More Pale Cornflower comparisons
See how Pale Cornflower stacks up against other well-photographed colors across different brands and tones.


White Dove reflects far more light (LRV 83 vs 68), opening up a space where Pale Cornflower encloses it.


Their light reflectance is nearly identical (LRV 69 vs 68), so neither reads brighter in a room.


Pale Cornflower reflects far more light (LRV 68 vs 6), opening up a space where Iron Ore encloses it.


At LRV 68 vs 52, Pale Cornflower is decisively the brighter choice.


At LRV 68 vs 30, Pale Cornflower is decisively the brighter choice.


Pale Cornflower reflects far more light (LRV 68 vs 52), opening up a space where Mizzle encloses it.


A 7-point LRV gap (68 vs 60) makes Pale Cornflower the marginally brighter of the two.


Pale Cornflower reads slightly lighter (LRV 68 vs 58), a gap that shows most in low-lit rooms.


Pale Cornflower reflects far more light (LRV 68 vs 27), opening up a space where Denim Drift encloses it.


At LRV 68 vs 43, Pale Cornflower is decisively the brighter choice.


At LRV 68 vs 4, Pale Cornflower is decisively the brighter choice.


Pale Cornflower reflects far more light (LRV 68 vs 55), opening up a space where Tranquil Dawn encloses it.


Pale Cornflower reflects far more light (LRV 68 vs 13), opening up a space where Bancha encloses it.


Pale Cornflower reflects far more light (LRV 68 vs 44), opening up a space where Hardwick White encloses it.
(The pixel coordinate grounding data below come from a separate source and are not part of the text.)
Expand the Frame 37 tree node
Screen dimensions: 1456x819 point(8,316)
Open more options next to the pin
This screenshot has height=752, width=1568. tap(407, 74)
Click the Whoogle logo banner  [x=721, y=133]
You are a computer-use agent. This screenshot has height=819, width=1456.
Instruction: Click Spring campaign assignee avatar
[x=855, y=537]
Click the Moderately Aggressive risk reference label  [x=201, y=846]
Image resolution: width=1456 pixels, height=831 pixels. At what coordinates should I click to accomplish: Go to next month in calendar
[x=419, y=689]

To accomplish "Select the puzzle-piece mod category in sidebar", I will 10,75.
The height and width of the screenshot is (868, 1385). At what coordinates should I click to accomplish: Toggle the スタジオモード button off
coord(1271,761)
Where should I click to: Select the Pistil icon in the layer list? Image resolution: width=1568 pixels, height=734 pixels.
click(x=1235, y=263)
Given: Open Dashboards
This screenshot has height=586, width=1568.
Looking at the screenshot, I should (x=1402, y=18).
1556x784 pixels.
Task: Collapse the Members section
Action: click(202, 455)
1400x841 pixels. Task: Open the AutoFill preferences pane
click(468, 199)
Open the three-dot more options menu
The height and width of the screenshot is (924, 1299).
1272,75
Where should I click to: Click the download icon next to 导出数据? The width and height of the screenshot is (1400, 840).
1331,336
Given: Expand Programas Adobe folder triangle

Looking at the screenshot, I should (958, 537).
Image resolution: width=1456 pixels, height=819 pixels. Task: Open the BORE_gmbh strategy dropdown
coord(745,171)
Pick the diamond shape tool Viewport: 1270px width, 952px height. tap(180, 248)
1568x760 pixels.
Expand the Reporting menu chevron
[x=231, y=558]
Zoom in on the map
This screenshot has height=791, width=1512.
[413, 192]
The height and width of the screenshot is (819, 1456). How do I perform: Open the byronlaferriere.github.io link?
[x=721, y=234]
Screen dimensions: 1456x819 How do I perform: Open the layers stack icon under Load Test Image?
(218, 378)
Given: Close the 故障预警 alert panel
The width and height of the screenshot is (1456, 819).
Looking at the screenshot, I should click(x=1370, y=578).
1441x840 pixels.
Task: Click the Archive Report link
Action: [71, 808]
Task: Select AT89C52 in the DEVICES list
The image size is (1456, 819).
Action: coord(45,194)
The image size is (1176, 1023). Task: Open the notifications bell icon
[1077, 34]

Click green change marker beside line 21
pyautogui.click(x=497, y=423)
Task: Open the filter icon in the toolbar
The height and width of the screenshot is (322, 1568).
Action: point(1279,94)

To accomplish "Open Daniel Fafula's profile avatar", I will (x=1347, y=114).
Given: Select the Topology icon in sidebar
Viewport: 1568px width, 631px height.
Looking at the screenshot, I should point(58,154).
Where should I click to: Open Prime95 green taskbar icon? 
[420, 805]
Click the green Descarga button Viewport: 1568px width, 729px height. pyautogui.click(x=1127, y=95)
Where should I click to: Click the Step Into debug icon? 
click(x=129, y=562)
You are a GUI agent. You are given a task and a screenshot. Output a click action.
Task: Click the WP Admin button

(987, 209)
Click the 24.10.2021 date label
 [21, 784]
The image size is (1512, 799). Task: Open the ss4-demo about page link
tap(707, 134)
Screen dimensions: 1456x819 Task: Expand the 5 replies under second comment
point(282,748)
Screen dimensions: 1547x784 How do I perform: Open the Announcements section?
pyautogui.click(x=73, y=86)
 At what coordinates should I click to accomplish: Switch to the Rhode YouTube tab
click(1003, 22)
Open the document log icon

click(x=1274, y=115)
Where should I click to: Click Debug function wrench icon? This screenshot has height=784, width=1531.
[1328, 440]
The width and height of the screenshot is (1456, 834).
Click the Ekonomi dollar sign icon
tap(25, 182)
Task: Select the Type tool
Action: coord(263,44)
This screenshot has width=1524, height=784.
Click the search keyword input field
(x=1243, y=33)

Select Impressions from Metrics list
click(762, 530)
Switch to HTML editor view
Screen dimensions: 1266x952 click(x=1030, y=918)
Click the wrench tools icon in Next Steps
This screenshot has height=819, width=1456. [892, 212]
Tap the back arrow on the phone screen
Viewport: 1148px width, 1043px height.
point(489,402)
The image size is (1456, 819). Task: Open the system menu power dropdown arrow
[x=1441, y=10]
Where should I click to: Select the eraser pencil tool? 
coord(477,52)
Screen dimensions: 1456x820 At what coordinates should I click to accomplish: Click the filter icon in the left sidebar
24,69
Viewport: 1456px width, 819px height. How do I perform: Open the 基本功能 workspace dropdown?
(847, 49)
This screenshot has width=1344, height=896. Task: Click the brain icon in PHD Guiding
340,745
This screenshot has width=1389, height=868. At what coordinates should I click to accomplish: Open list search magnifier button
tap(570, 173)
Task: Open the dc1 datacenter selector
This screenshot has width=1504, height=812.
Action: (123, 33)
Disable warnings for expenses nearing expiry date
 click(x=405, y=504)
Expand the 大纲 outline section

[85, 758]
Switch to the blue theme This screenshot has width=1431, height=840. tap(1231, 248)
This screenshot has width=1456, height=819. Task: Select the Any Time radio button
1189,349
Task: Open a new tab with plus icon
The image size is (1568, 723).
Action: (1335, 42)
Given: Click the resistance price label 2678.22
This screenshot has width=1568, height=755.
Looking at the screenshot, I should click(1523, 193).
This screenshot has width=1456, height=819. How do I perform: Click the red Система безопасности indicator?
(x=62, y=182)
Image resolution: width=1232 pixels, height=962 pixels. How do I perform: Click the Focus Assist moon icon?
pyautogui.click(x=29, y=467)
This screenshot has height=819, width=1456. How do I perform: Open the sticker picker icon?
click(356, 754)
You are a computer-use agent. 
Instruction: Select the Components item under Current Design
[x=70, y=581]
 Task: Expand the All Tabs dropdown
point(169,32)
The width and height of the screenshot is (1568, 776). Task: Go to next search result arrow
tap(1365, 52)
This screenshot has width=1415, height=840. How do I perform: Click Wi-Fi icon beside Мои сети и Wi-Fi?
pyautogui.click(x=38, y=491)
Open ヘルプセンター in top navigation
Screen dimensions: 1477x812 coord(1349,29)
At LRV 84 vs 68, Pure White is decisively the brighter choice.


At LRV 68 vs 21, Pale Cornflower is decisively the brighter choice.


With LRVs of 68 and 66, the two reflect almost the same amount of light.


Shoji White reads slightly lighter (LRV 74 vs 68), a gap that shows most in low-lit rooms.


Snowbound reflects far more light (LRV 83 vs 68), opening up a space where Pale Cornflower encloses it.


Pale Cornflower reflects far more light (LRV 68 vs 12), opening up a space where Pewter Green encloses it.


With LRVs of 68 and 68, the two reflect almost the same amount of light.


At LRV 68 vs 41, Pale Cornflower is decisively the brighter choice.


Their light reflectance is nearly identical (LRV 68 vs 68), so neither reads brighter in a room.


At LRV 68 vs 25, Pale Cornflower is decisively the brighter choice.


Pale Cornflower reflects far more light (LRV 68 vs 12), opening up a space where Vintage Vogue encloses it.


Pale Cornflower reflects far more light (LRV 68 vs 45), opening up a space where Saybrook Sage encloses it.


At LRV 68 vs 31, Pale Cornflower is decisively the brighter choice.


At LRV 68 vs 7, Pale Cornflower is decisively the brighter choice.


At LRV 68 vs 24, Pale Cornflower is decisively the brighter choice.


A 10-point LRV gap (68 vs 57) makes Pale Cornflower the marginally brighter of the two.